The single mother and her daughter, who will remain nameless for privacy reasons, kept a low profile. The girl truly was well behaved and no one knew her father or had seen him in the neighborhood. However, immediately after Siad Barre came to power, the woman suddenly declared that her daughter’s father was President Barre. She and Barre belonged to the same clan, but the claim that Barre had a wife other than his officially known two wives, Khadija and Dallaayad, was indeed news. It turned out that Barre had fathered the girl and most likely the short union was “Qudbi-Sireed,” (a secret marriage) that had run its course.
In 1965, when the girl was four or five years old, Barre became the commander-in-chief of the armed forces. Four years later, he staged a coup and became the supreme leader of the country. His daughter, on the other hand, received paternity acknowledgment but did not fare as well as the children of Khadija and Dallaayad. Then, as the years passed, Barre was seldom, then never seen in our neighborhood again. Many parts of Isku-Raran were demolished to make way for a paved street, and Barre was beset by opposition groups some of which were peaceful and others violent. Many families moved to the new Wadajir District after our neighborhood was demolished, and I never heard of the woman and her daughter again. The other incident also took place in the 1970s. Three cabinet ministers had met, exchanged information and reached a curious consensus for their upcoming meeting with President Barre.

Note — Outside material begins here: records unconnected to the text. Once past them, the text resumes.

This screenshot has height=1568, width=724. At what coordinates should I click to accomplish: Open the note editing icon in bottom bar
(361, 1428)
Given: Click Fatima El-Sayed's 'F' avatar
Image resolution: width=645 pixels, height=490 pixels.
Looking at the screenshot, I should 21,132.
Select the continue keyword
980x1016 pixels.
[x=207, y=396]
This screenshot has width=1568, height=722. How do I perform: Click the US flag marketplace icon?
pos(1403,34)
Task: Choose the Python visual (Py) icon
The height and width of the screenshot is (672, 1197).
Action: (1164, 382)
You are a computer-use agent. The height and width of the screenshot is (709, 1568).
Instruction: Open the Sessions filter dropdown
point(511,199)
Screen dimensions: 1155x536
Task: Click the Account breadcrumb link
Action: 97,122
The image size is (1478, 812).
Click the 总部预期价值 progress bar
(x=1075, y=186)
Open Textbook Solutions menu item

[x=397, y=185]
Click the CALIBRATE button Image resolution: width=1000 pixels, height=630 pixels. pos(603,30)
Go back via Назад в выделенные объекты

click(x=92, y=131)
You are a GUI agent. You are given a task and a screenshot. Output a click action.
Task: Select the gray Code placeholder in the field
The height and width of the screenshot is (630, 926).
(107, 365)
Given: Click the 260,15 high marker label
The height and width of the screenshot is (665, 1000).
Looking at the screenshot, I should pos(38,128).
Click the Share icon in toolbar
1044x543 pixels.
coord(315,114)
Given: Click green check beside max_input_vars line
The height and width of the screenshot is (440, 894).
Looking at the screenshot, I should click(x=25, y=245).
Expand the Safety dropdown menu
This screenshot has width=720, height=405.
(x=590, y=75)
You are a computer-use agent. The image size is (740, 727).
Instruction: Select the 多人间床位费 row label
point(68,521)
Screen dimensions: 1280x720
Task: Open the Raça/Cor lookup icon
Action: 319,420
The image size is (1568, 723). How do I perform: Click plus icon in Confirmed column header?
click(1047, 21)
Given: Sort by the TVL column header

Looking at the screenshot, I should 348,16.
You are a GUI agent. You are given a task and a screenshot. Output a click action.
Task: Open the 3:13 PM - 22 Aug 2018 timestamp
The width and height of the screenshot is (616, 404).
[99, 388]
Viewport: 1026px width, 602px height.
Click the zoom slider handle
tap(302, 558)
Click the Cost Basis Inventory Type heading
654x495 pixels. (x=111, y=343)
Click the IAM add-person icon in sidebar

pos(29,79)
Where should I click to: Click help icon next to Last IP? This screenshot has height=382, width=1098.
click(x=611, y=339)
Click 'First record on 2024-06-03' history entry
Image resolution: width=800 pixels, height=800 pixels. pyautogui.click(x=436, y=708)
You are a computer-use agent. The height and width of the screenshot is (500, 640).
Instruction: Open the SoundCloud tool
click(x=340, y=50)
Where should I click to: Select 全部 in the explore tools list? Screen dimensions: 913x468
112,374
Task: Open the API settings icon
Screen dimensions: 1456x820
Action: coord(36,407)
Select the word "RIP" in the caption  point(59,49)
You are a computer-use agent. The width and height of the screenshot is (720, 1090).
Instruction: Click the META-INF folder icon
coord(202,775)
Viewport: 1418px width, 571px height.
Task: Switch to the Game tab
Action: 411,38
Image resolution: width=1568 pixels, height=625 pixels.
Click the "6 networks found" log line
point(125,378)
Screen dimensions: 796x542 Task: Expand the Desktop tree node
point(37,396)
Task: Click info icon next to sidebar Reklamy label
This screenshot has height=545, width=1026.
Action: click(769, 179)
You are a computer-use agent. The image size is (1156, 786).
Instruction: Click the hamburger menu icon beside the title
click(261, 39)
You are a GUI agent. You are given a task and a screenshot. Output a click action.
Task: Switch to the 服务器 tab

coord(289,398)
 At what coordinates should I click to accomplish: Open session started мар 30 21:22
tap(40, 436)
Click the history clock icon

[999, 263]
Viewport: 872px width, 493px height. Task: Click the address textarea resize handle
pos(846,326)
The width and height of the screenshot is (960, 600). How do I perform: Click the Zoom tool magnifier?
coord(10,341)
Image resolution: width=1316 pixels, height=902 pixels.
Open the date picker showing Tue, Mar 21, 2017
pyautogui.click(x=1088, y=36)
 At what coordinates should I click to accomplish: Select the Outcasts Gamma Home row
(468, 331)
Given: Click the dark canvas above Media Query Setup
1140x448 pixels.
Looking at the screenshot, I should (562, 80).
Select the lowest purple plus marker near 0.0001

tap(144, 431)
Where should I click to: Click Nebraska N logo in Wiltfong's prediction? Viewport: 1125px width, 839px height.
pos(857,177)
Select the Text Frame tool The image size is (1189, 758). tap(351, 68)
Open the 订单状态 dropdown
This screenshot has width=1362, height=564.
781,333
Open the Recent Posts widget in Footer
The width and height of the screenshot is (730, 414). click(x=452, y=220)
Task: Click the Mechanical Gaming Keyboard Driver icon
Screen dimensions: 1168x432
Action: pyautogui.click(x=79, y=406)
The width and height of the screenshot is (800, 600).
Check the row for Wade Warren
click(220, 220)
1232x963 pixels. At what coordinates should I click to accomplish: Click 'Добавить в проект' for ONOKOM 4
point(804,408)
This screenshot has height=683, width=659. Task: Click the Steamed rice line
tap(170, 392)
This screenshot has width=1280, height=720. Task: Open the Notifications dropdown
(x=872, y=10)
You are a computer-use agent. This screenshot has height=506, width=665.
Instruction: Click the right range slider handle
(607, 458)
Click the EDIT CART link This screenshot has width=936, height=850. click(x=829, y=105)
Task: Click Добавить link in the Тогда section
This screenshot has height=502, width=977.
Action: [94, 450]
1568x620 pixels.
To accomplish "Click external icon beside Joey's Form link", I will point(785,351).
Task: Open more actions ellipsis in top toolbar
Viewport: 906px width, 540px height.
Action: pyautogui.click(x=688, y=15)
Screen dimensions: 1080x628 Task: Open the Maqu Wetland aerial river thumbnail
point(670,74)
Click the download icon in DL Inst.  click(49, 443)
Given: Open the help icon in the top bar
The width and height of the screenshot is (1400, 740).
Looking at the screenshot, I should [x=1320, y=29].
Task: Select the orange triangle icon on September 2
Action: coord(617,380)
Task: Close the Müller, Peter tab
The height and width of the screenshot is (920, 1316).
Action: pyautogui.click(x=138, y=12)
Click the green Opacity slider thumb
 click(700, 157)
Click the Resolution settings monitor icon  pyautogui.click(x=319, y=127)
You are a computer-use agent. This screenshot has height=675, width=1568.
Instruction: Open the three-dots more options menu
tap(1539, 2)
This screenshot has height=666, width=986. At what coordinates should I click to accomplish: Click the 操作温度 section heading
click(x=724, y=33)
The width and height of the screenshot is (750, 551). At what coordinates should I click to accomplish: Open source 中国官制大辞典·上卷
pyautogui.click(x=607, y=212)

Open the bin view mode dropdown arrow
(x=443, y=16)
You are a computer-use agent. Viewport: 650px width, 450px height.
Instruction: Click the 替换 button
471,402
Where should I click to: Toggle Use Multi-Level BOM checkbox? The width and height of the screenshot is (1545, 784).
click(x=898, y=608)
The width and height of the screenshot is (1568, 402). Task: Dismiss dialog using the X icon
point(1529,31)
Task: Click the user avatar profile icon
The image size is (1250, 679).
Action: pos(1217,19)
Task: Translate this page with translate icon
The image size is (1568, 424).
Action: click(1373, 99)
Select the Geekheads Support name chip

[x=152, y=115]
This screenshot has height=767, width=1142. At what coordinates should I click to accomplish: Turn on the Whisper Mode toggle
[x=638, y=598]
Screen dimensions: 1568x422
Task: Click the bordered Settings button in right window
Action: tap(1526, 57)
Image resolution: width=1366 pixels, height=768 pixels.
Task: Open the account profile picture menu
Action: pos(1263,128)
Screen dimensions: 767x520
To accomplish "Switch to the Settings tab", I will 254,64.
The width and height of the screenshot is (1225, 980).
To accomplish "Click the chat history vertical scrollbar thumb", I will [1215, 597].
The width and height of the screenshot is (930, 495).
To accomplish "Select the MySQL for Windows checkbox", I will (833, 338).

Barre, by nature, was a suspicious man for whom conspiracy was always coiled and ready in his mind.
“We came to talk to you about an important matter,” they said.
Barre allowed them to proceed still ruminating on what the three were up to. We have a grievance against one of our colleagues, a government minister,” they replied. Barre, relieved that the complaint was not about him, asked the name of the said minister. “It is so and so [they mentioned a name]. Barre became slightly agitated and asked them to explain the nature of the problem. Then, they delivered stunning news. One spoke in an embarrassed tone and said that the minister in question was messing with their wives. What? “Barre screamed Yes, he is having affairs with our wives,” said one. “We are helpless.” Barre was shocked by the allegation against the minister who had carved out a reputation of being loyal and obsequious to him. He knew the accused minister was sleazy, brash, and an inveterate womanizer, but the fact that he was raiding the wives of three other ministers was groundbreaking.
“Do you have any complaint against the minister other than philandering?” Barre asked. No,” they all replied.
Barre had heard enough and, instead of taking the matter under advisement, he spun into a rage barking: “Get out of my office.”
This true story was related to by a former high-ranking government official who was privy to the gathering. Interestingly, the three complainers and their accused minister all had a falling out with Siad Barre in the 1980s.
Barre cared about only one thing, absolute loyalty to him. He put a premium on how trustworthy and loyal a government minister was to him. Sexual impropriety, for him, was child’s play. Any other leader would have initiated an internal investigation to put a stop to such brazen and unbecoming acts. At a minimum, these sexual exploits obviously hurt the morale of these other officials.